** Opening THE DATA block **
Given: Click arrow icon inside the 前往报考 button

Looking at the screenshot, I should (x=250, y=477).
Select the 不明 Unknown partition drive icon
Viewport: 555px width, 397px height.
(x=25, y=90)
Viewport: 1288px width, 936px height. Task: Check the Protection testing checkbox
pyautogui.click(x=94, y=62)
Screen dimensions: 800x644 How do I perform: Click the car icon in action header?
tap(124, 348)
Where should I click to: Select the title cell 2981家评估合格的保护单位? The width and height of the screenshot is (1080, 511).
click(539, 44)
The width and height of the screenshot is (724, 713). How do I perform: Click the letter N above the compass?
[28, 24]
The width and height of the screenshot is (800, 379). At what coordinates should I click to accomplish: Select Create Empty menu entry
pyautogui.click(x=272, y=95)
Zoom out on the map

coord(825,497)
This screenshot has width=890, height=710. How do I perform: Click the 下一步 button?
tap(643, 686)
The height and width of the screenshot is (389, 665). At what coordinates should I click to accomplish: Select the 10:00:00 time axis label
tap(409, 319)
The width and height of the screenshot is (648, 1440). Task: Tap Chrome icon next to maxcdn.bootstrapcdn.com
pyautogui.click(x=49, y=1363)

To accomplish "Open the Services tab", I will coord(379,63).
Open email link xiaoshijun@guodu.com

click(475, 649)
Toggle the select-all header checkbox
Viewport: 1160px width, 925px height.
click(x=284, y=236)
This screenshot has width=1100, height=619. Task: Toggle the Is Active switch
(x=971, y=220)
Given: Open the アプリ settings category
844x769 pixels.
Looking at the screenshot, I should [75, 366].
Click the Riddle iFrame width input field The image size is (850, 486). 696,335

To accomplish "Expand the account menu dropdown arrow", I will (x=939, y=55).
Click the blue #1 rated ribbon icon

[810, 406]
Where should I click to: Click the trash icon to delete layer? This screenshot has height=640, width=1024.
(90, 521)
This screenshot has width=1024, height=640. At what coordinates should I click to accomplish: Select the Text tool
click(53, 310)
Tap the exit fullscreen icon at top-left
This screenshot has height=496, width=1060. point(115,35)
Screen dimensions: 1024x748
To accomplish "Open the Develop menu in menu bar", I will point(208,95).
** Closing THE DATA block **
Write out all of the records word for word.

→ WRITTEN RESPONSE:
Given: Click arrow icon inside the 前往报考 button

Looking at the screenshot, I should (x=250, y=477).
Select the 不明 Unknown partition drive icon
Viewport: 555px width, 397px height.
(x=25, y=90)
Viewport: 1288px width, 936px height. Task: Check the Protection testing checkbox
pyautogui.click(x=94, y=62)
Screen dimensions: 800x644 How do I perform: Click the car icon in action header?
tap(124, 348)
Where should I click to: Select the title cell 2981家评估合格的保护单位? The width and height of the screenshot is (1080, 511).
click(539, 44)
The width and height of the screenshot is (724, 713). How do I perform: Click the letter N above the compass?
[28, 24]
The width and height of the screenshot is (800, 379). At what coordinates should I click to accomplish: Select Create Empty menu entry
pyautogui.click(x=272, y=95)
Zoom out on the map

coord(825,497)
This screenshot has width=890, height=710. How do I perform: Click the 下一步 button?
tap(643, 686)
The height and width of the screenshot is (389, 665). At what coordinates should I click to accomplish: Select the 10:00:00 time axis label
tap(409, 319)
The width and height of the screenshot is (648, 1440). Task: Tap Chrome icon next to maxcdn.bootstrapcdn.com
pyautogui.click(x=49, y=1363)

To accomplish "Open the Services tab", I will coord(379,63).
Open email link xiaoshijun@guodu.com

click(475, 649)
Toggle the select-all header checkbox
Viewport: 1160px width, 925px height.
click(x=284, y=236)
This screenshot has width=1100, height=619. Task: Toggle the Is Active switch
(x=971, y=220)
Given: Open the アプリ settings category
844x769 pixels.
Looking at the screenshot, I should [75, 366].
Click the Riddle iFrame width input field The image size is (850, 486). 696,335

To accomplish "Expand the account menu dropdown arrow", I will (x=939, y=55).
Click the blue #1 rated ribbon icon

[810, 406]
Where should I click to: Click the trash icon to delete layer? This screenshot has height=640, width=1024.
(90, 521)
This screenshot has width=1024, height=640. At what coordinates should I click to accomplish: Select the Text tool
click(53, 310)
Tap the exit fullscreen icon at top-left
This screenshot has height=496, width=1060. point(115,35)
Screen dimensions: 1024x748
To accomplish "Open the Develop menu in menu bar", I will point(208,95).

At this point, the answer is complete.